I currently have a ribbon effect on my headers but have only just discovered these are not supported in IE7 & 8. This is my code: .ribbon h1 {display: block; height: 18px; line-height: 1.3; width:855px; margin-left:5px; margin-top:0px; margin-bottom:15px; padding: 12px 10px; position: relative; left:-27px; top:5px; color:#fff; font: normal 11.5px 'Lucida Sans Unicode','Lucida Grande',Helvetica,Arial,sans-serif; font-weight:bold; border-bottom: 1px solid #668823; background-image:url(../img/nav-bg.gif);} .ribbon h1:before,.ribbon h1:after, h3.widget-title:before, h3.widget-title:after { content: ''; display: block; width: 0; height: 0; position: absolute; bottom: -11px; z-index: -10; border: 5px solid; border-color: #242424 transparent transparent transparent;} .ribbon h1:before, h3.widget-title:before {left: 0;} .ribbon h1:after,h3.widget-title:after {right: 0;} Is there anything I can do to make this more presentable in the two older versions of windows. It doesn't have to be a ribbon but a box header would look much better that it does now. Not sure how I would target the older versions. Can anyone help??
IE8 should support your code as long as you have a complete <!DOCTYPE> statement to put it into Standards Compliance Mode, but IE7 doesn't support pseudo classes like :before and :after. By the same token, IE7 usage is down to less than 2% and so I wouldn't go to a lot of effort just for a special effect like this.
Uhm, sorry rainborick, but IE7 DOES support :before and :after, though it is a bit buggy (it depth sorts under the originating element ALWAYS). I'm not entirely sure what it is the OP is trying to do (given that CSS without the HTML it's applied to is gibberish), but I'm pretty sure there's some heavy duty nonsensical and pointless code in there. Of course it would be a lot easier to deal with if it wasn't re-re compressed into one illegible run-on line... bothered using condensed properties, was debugged so values like the padding were actually applied, removed the redundant/overlapping properties, actually had content to be genereated so it actually... uhm, did something, used font-size:1px on the generateds to get around IE's minimum size restriction, used a valid font-size (since half a px is gibberish), etc, etc... I actually get the odd feeling you're trying to use generated content to do border's job... but I'd have to see what it is you are trying to do to actually weigh in on the best way to fix it -- I'm just 99% sure this isn't it. I mean, absolutes are inherently block, so don't say that... why say 'normal' then 'bold' on the next statement?
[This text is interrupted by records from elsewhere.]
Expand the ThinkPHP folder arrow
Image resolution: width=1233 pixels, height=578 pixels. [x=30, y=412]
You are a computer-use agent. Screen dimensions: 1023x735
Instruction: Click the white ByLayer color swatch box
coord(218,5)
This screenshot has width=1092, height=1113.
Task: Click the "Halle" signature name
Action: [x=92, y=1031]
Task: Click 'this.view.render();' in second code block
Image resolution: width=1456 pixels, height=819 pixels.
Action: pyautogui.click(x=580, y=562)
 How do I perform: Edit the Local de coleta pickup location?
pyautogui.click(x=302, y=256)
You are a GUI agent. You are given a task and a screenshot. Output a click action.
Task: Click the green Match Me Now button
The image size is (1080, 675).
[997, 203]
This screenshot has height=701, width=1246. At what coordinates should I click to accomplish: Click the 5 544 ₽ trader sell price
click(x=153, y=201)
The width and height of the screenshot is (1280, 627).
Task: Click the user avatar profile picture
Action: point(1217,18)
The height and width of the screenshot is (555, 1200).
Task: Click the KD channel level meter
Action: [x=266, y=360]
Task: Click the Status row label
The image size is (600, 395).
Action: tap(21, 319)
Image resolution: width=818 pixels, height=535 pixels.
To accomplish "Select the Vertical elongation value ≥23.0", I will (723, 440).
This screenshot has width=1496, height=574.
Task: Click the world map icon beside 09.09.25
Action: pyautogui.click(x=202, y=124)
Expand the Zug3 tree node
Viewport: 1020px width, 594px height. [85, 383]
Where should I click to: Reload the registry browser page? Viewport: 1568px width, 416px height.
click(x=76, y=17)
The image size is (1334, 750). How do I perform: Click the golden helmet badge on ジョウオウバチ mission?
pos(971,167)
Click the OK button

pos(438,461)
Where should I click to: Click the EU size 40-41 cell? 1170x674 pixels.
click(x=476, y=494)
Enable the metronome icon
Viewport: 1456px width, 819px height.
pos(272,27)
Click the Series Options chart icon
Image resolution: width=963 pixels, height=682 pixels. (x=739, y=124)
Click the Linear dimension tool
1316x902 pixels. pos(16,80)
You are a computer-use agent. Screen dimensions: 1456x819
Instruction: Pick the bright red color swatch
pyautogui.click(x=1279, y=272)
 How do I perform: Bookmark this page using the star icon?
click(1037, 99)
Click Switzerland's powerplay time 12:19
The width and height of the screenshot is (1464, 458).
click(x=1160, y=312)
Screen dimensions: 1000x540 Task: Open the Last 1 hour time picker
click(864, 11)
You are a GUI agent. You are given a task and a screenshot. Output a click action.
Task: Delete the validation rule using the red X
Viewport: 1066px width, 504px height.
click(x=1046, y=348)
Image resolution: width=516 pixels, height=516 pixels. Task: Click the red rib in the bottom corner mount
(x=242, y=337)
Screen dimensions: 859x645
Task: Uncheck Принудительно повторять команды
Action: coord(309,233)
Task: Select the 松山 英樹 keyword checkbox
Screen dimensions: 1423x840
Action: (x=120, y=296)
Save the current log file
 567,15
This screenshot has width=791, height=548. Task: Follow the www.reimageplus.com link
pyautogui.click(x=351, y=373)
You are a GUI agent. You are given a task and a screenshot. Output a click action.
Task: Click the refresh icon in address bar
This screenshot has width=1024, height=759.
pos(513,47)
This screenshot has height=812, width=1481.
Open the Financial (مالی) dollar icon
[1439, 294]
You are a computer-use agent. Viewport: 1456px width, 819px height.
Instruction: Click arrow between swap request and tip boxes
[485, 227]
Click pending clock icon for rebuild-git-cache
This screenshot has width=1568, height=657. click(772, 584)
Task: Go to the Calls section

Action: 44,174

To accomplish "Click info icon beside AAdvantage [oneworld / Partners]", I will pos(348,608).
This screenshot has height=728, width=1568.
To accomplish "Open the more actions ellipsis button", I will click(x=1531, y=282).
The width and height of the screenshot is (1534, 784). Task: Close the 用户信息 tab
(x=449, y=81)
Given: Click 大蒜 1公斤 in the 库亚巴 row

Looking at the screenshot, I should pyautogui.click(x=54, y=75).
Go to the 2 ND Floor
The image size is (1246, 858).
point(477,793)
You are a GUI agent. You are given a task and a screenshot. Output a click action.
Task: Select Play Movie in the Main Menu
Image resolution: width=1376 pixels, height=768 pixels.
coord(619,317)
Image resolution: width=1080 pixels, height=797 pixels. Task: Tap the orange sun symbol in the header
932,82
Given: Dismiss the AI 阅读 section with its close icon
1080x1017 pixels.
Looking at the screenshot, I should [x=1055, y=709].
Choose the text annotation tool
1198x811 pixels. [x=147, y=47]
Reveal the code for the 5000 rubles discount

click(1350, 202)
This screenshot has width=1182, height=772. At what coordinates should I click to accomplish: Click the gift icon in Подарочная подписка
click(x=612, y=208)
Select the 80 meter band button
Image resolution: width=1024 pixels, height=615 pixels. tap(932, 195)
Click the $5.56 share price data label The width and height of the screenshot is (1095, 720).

Why have line-height separate if you're declaring a condensed font property? why use relative positioning instead of just padding (or not padding) .ribbon? Could we see the CSS for .ribbon to make sure it's apo or relpo? One should REALLY avoid using padding or border same time as width if you care about older versions of IE... Not that I understand why the topmost heading under which all other headings is a subsection would be in a 'ribbon' either... or even what you mean by a 'ribbon' for that matter. (do you mean like that useless rubbish Microsoft pissed on the functionality of Office with?!?) Though you may have to suck it up and just use an image -- simple since it's a fixed width, and given the effect is monochrome it would probably be LESS bandwidth than the mess of code you're trying to use now. (seriously if a GIF or PNG to do that was more than 256 bytes I'd be shocked, and you've got almost 1k of CSS there!)